Librairie L'Embarcadère (Saint-Nazaire)

Dans son précédent roman, À la folie, Joy Sorman explorait le milieu du soin psychiatrique. Ici, elle questionne le monde judiciaire à travers une fiction où la finesse de son analyse critique fait mouche !

Bart est un citoyen lambda jusqu’au jour où il décide de tout plaquer (d’une manière extrêmement organisée) pour trouver refuge dans le palais de justice de Paris et s’y installer clandestinement. Le jour, il arpente les différentes salles d’audience et la nuit, il dort quelques heures, caché dans le faux plafond du palais. Ce témoin complètement novice, pris anonymement dans la grisaille et la foule du tribunal, nous fait assister à divers procès : comparutions immédiates, procès d’assises ou autres.

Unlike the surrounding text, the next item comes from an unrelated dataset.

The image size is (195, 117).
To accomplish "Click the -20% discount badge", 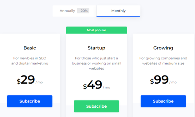I will 83,11.
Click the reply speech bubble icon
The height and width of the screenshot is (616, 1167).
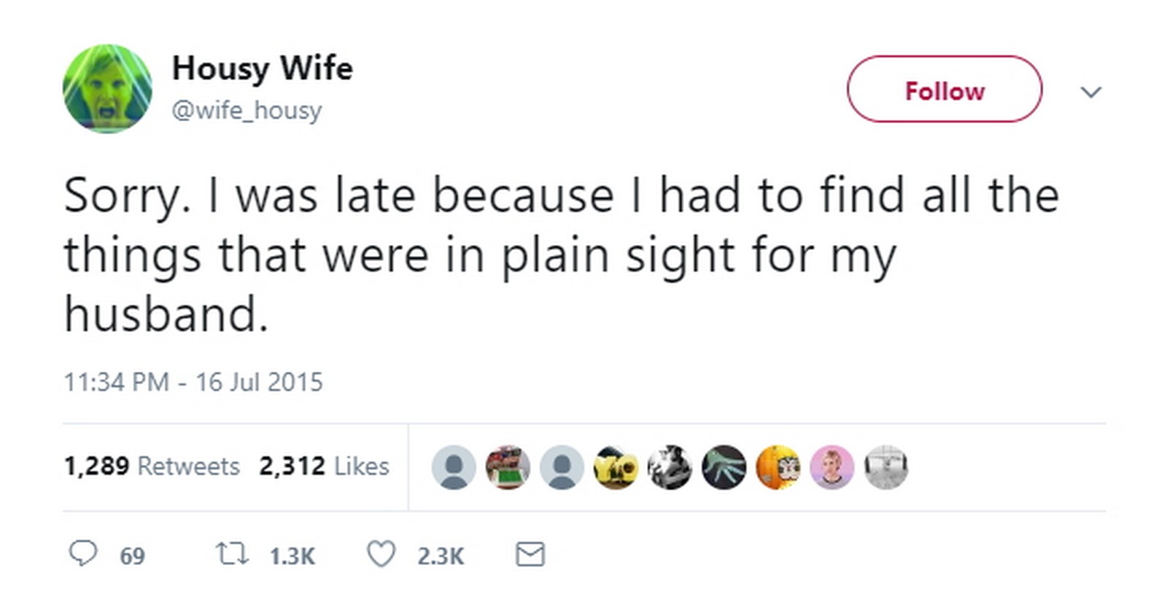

Face à ces hommes et femmes, aux parcours le plus souvent cabossés, se dresse une justice spectacle où tout est ritualisé, mené par des assesseurs souvent blasés et peu empathiques. Des tranches de vie qui révoltent Bart, l’interrogent et l’amènent à se positionner, à comprendre l’exécution de la justice (ou de l’injustice selon les cas) en France. Joy Sorman a un parti pris qui peut parfois être déstabilisant mais elle réussit parfaitement à accompagner l’évolution de son personnage, en apportant des réflexions pertinentes et incisives sur le milieu judiciaire. Elle signe un roman sociétal empreint d’humanisme, dénonçant un système qui en manque terriblement. Particulièrement bien documentée, elle s’empare de ce sujet complexe avec brio. Elle établit ainsi un état des lieux de la justice, la questionne et nous fait prendre conscience des dégâts causés par une accumulation de réformes qui n’ont fait que dégrader un système déjà en souffrance depuis de trop longues années. Une justice qui s’éloigne de ses prérogatives premières, à savoir la protection des plus vulnérables et l’impartialité des décisions, pour préférer des peines parfois vides de sens et difficiles à comprendre. Un ouvrage nécessaire face à une déshumanisation révoltante d’un des piliers de notre société.